**EXERCISE BRIEF:** Reproduce the listing below word for word, starting at its beginning and ending with the line that contains "ZLATO (248, 2409)", both ends included. Leave the pictures out of your copy.

**PROVIDED MATERIAL:**
....
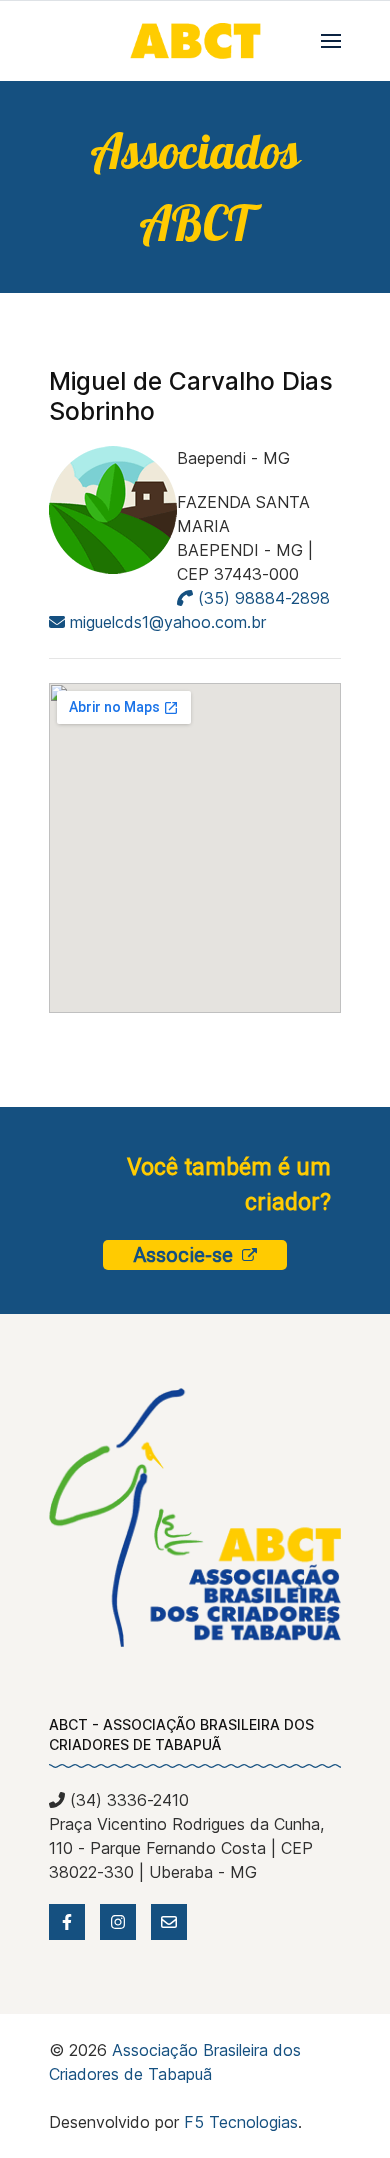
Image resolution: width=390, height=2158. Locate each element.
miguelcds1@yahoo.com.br (168, 622)
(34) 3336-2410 (127, 1800)
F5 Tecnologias (241, 2122)
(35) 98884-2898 (261, 598)
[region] (195, 187)
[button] (331, 41)
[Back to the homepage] (195, 41)
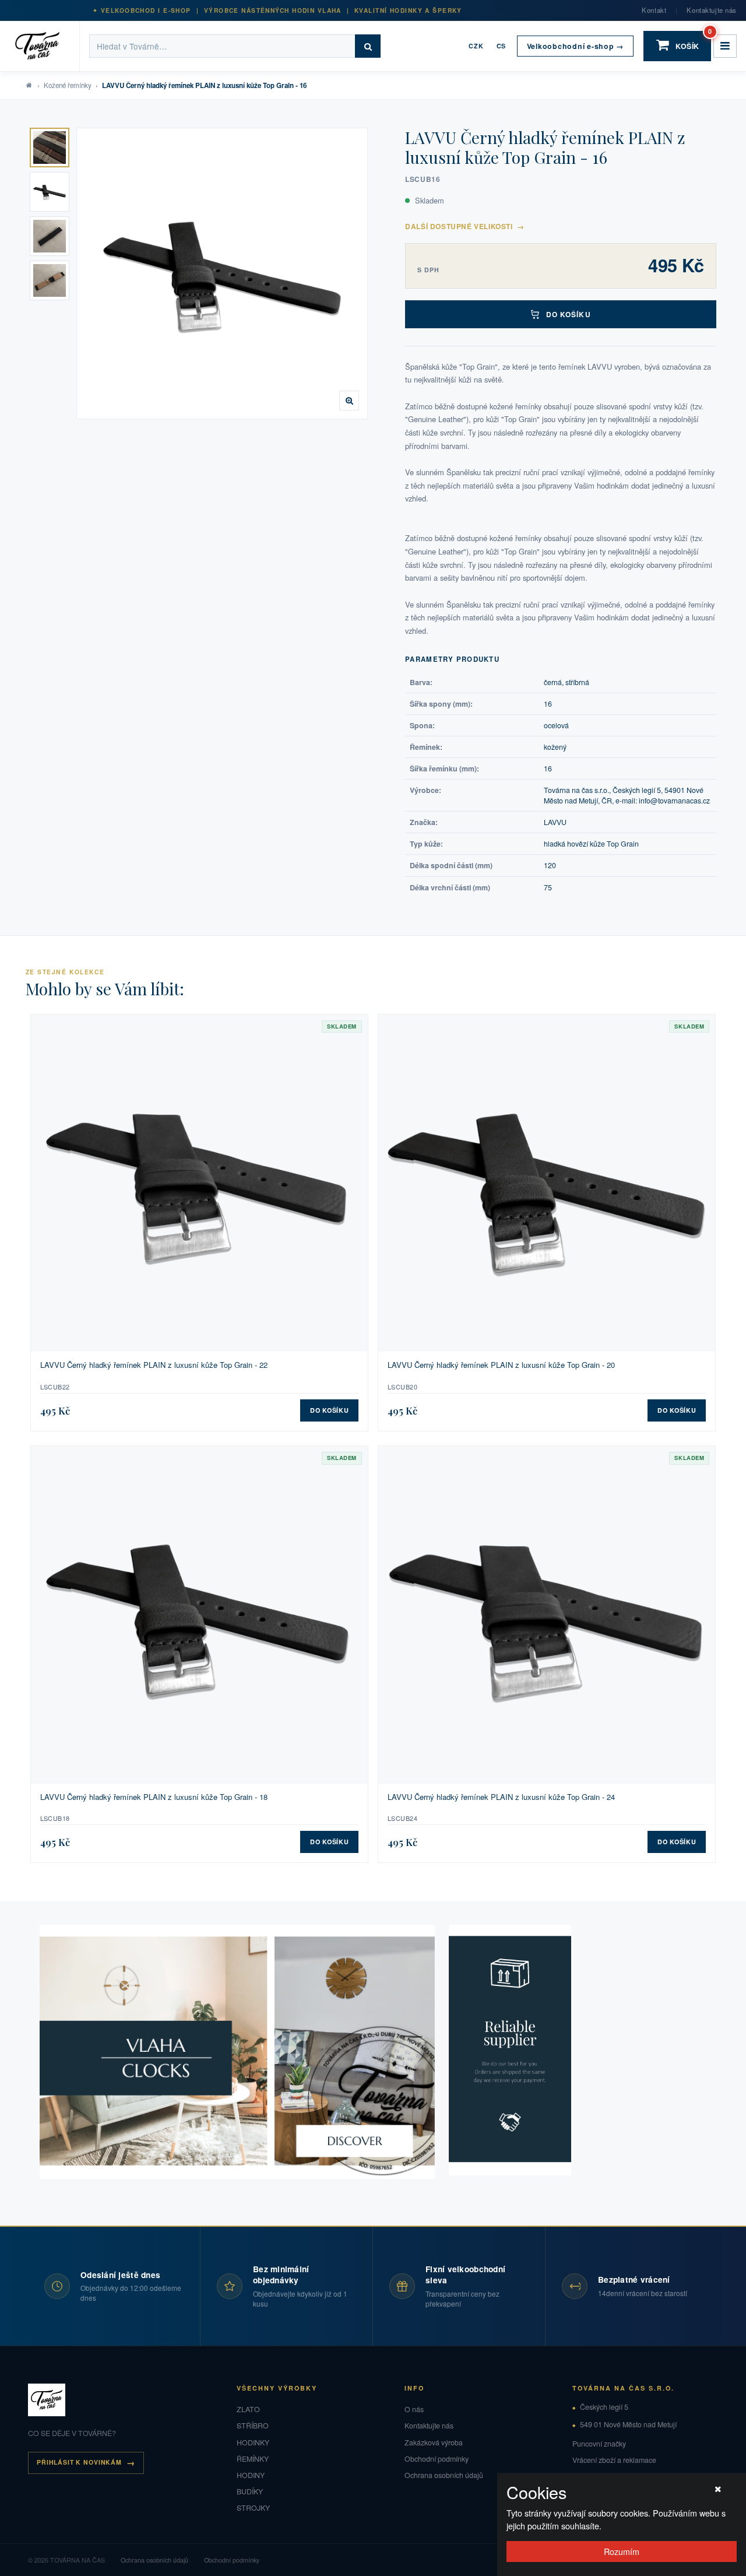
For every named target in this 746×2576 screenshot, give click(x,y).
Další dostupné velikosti (464, 226)
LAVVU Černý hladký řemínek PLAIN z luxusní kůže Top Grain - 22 (154, 1365)
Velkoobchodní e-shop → (575, 46)
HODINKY (253, 2442)
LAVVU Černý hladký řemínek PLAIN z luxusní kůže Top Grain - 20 (501, 1365)
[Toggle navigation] (725, 46)
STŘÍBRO (253, 2425)
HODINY (251, 2475)
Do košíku (568, 314)
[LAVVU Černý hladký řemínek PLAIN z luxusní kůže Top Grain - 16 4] (49, 280)
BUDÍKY (250, 2491)
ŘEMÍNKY (253, 2459)
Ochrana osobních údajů (443, 2475)
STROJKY (253, 2508)
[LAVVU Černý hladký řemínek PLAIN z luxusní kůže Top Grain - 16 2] (49, 192)
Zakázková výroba (433, 2442)
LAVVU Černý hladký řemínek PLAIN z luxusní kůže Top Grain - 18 (154, 1797)
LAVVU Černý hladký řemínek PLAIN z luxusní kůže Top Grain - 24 (501, 1797)
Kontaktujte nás (712, 10)
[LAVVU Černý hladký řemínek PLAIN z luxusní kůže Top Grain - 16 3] (49, 236)
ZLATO (248, 2409)
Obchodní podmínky (436, 2459)
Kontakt (654, 10)
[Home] (44, 46)
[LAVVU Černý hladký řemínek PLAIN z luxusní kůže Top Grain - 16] (222, 273)
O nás (414, 2409)
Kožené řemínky (68, 85)
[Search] (368, 46)
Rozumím (621, 2551)
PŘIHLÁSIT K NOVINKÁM (79, 2462)
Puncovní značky (599, 2443)
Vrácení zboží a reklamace (614, 2460)
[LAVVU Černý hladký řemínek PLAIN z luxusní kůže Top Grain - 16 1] (49, 147)
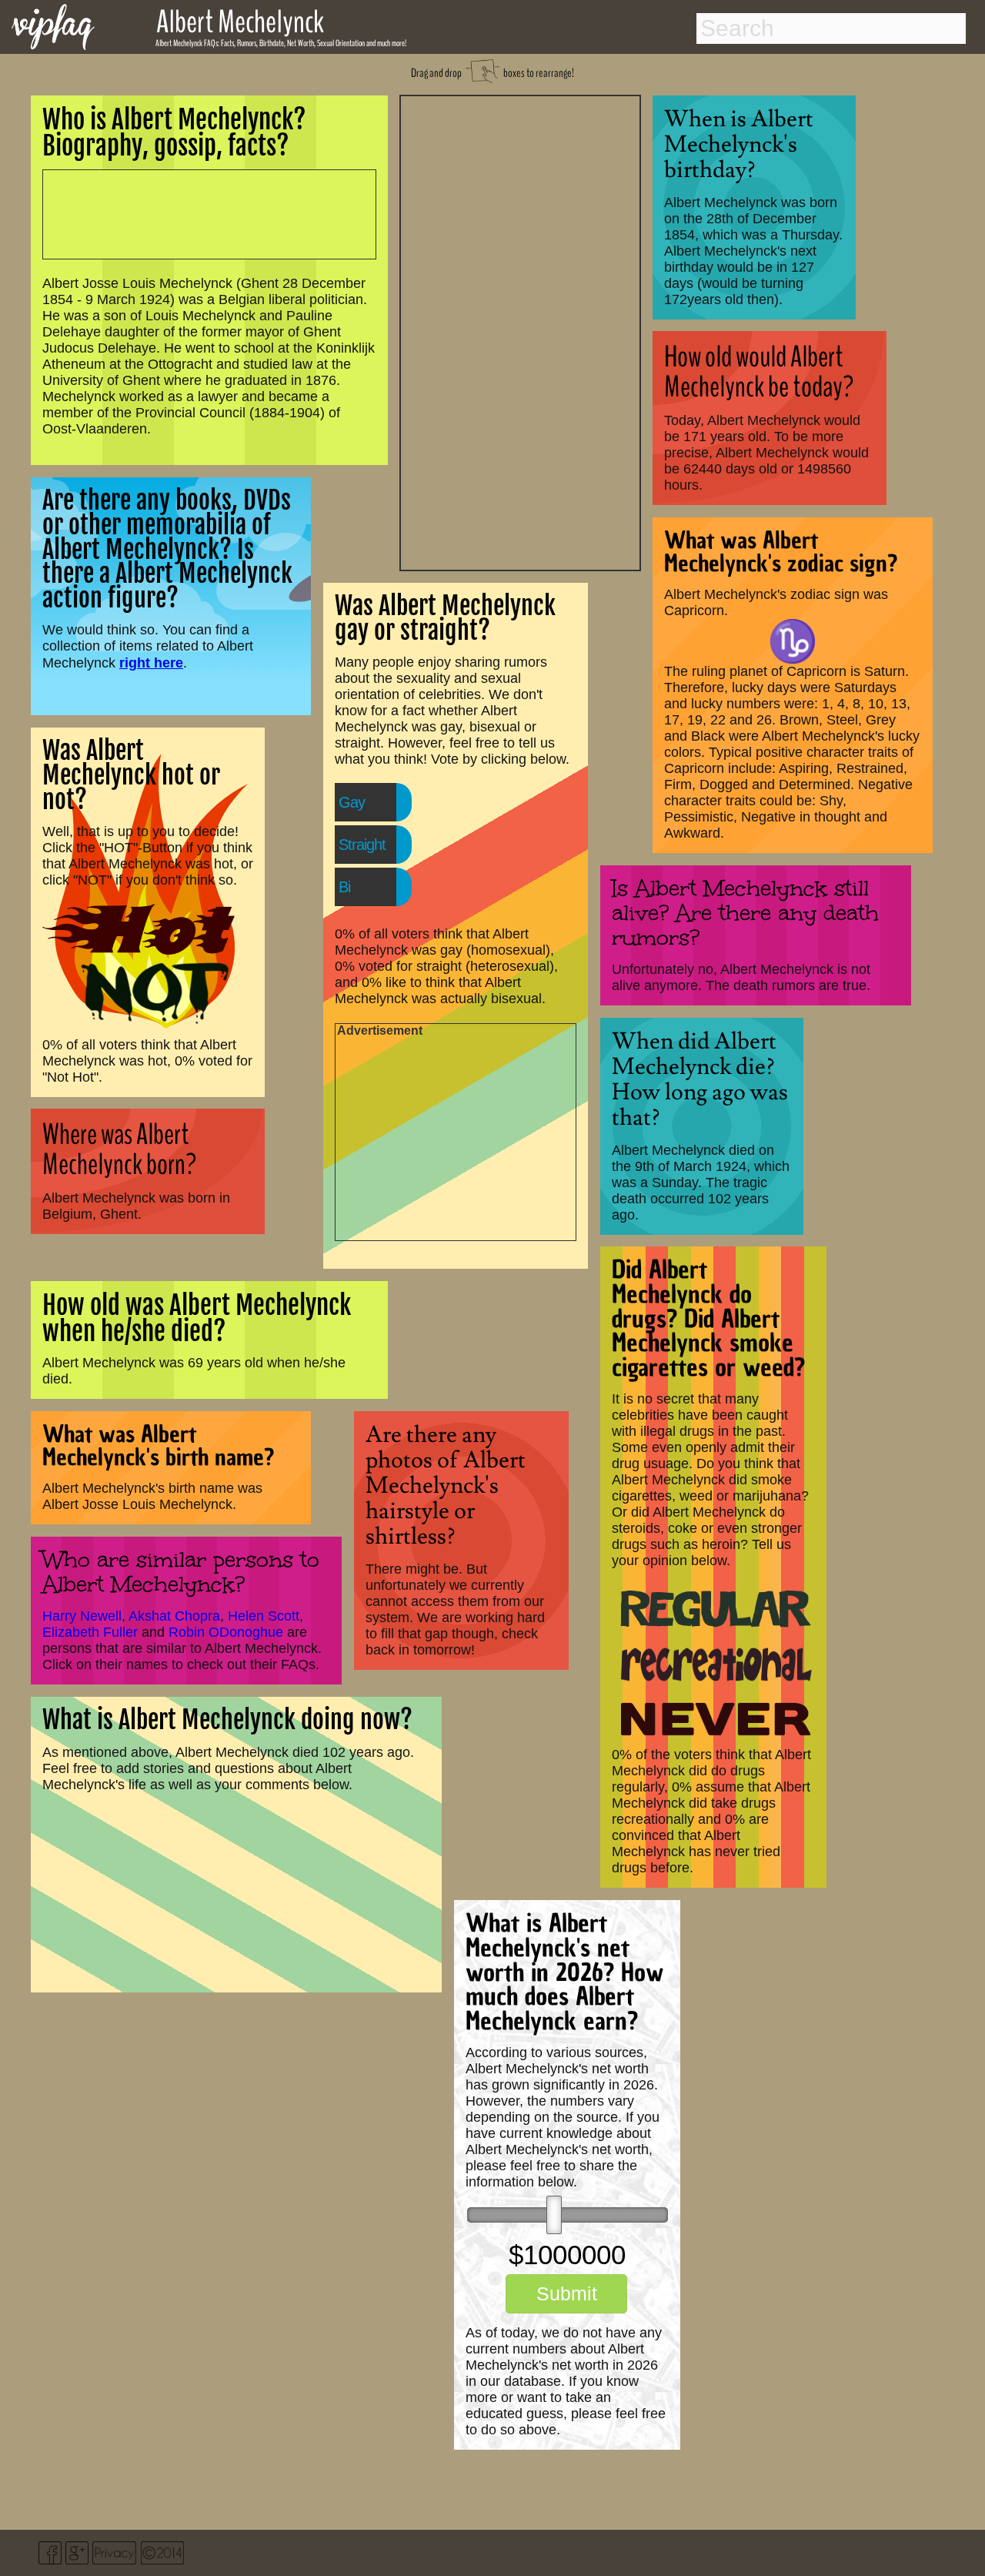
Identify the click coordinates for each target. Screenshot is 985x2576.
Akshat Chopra (174, 1616)
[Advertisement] (520, 331)
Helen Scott (263, 1616)
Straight (362, 844)
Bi (344, 886)
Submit (566, 2293)
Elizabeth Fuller (90, 1632)
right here (151, 662)
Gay (352, 802)
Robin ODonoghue (226, 1632)
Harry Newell (82, 1616)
....
**OUTPUT:**
Image resolution: width=390, height=2158. Locate each element.
miguelcds1@yahoo.com.br (168, 622)
(34) 3336-2410 (127, 1800)
F5 Tecnologias (241, 2122)
(35) 98884-2898 (261, 598)
[region] (195, 187)
[button] (331, 41)
[Back to the homepage] (195, 41)
For every named target in this 746×2576 screenshot, give click(x,y).
Další dostupné velikosti (464, 226)
LAVVU Černý hladký řemínek PLAIN z luxusní kůže Top Grain - 22 (154, 1365)
Velkoobchodní e-shop → (575, 46)
HODINKY (253, 2442)
LAVVU Černý hladký řemínek PLAIN z luxusní kůže Top Grain - 20 (501, 1365)
[Toggle navigation] (725, 46)
STŘÍBRO (253, 2425)
HODINY (251, 2475)
Do košíku (568, 314)
[LAVVU Černý hladký řemínek PLAIN z luxusní kůže Top Grain - 16 4] (49, 280)
BUDÍKY (250, 2491)
ŘEMÍNKY (253, 2459)
Ochrana osobních údajů (443, 2475)
STROJKY (253, 2508)
[LAVVU Černý hladký řemínek PLAIN z luxusní kůže Top Grain - 16 2] (49, 192)
Zakázková výroba (433, 2442)
LAVVU Černý hladký řemínek PLAIN z luxusní kůže Top Grain - 18 (154, 1797)
LAVVU Černý hladký řemínek PLAIN z luxusní kůže Top Grain - 24 (501, 1797)
Kontaktujte nás (712, 10)
[LAVVU Černý hladký řemínek PLAIN z luxusní kůže Top Grain - 16 3] (49, 236)
ZLATO (248, 2409)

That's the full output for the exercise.